Eminent Chinese language scholar and professor emeritus at University of Hawaii John DeFrancis ’33 died Jan. 2 in Hawaii. He was 97.
DeFrancis authored a widely-used series of Mandarin Chinese textbooks published by the Yale University Press. Known as the “DeFrancis Series,” the texts were standards for Chinese language instruction during the 1970s and ’80s, DeFrancis’s longtime colleague John Montanaro said. DeFrancis was also instrumental in the spread of pinyin, a Roman alphabet transliteration system of Chinese characters used extensively in Chinese language study, said colleague and University of Pennsylvania professor Victor H. Mair.
Montanaro, a Senior Lector in Chinese, East Asian Languages and Literatures, described DeFrancis, a native of Bridgeport, Conn., in a departmental e-mail as one of the most influential figures in the last century of Chinese language study.
Born to an illiterate mother and a laborer father in 1911, DeFrancis defied the odds by earning admission to Yale and graduating with a BA in economics in 1933. The depressed job market of Great Depression America forced DeFrancis to look overseas for work, eventually leading him to cross the Pacific in hopes of involving himself in international business, according to a DeFrancis biography posted to an online Web site created in his memory.

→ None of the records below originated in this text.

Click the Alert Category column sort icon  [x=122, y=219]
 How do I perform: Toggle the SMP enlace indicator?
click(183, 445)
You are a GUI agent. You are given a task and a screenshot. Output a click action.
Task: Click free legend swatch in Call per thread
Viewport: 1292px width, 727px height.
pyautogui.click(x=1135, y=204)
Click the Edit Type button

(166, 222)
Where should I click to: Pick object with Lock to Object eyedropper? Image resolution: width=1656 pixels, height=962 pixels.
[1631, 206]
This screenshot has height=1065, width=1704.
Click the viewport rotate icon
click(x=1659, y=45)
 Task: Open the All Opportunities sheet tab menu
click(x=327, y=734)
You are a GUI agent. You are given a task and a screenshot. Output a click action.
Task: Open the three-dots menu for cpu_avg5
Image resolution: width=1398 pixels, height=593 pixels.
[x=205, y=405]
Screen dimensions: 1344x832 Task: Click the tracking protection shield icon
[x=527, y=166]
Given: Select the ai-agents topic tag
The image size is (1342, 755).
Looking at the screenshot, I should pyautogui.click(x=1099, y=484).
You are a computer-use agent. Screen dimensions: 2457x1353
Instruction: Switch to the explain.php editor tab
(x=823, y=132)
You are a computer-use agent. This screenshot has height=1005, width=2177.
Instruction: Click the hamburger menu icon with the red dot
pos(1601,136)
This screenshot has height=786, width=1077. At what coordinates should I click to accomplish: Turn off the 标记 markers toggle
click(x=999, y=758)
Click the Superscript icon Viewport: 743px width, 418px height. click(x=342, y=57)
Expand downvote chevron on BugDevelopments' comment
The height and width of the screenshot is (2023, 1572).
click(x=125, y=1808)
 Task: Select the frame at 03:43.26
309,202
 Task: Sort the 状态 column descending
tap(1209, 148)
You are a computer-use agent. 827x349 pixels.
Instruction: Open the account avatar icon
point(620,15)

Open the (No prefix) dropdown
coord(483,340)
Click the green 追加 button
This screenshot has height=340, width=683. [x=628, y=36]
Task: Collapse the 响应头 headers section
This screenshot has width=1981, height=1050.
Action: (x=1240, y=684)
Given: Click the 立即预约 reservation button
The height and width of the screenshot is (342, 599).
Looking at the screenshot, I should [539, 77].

Upon arriving in China, DeFrancis found himself fascinated by the Chinese language and culture while simultaneously disgusted with the behavior of American businessmen toward the Chinese. He studied in China for several years, traveling with military historian Desmond Martin on a journey retracing the steps of Genghis Khan. The two crossed the Gobi Desert, traveling 1000 miles on camelback, and returned to Beijing by rafting 1200 miles down the Yellow River on inflated sheepskins.
DeFrancis met his future wife, Katharine Wilson, in a Beijing library in 1936. They returned to the States later that year, where DeFrancis became the first-ever doctoral student in Yale’s new Chinese studies program. But with only two professors on the program’s staff, DeFrancis found Yale as a graduate student limiting. He would soon leave to finish his degree at Columbia University.
In 1947, DeFrancis joined the Johns Hopkins University faculty as an assistant professor at the Paige School of International Relations. He would continue to teach at various universities for the next thirty years and would write prolifically throughout his life. His most famous book, “The Chinese Language: Fact and Fantasy,” was published in 1984, during his time at University of Hawaii.
DeFrancis spent his last years working as editor-in-chief of the ABC Chinese-English English-Chinese Dictionary. The dictionary uses pinyin to alphabetize thousands of Chinese words; it is the first of its scope ever written. At the time of his death, DeFrancis and Montanaro were in the process of reworking his Beginning Chinese textbook. Montanaro said he still hopes to resume and complete the project.
John DeFrancis is survived by his son, Charles.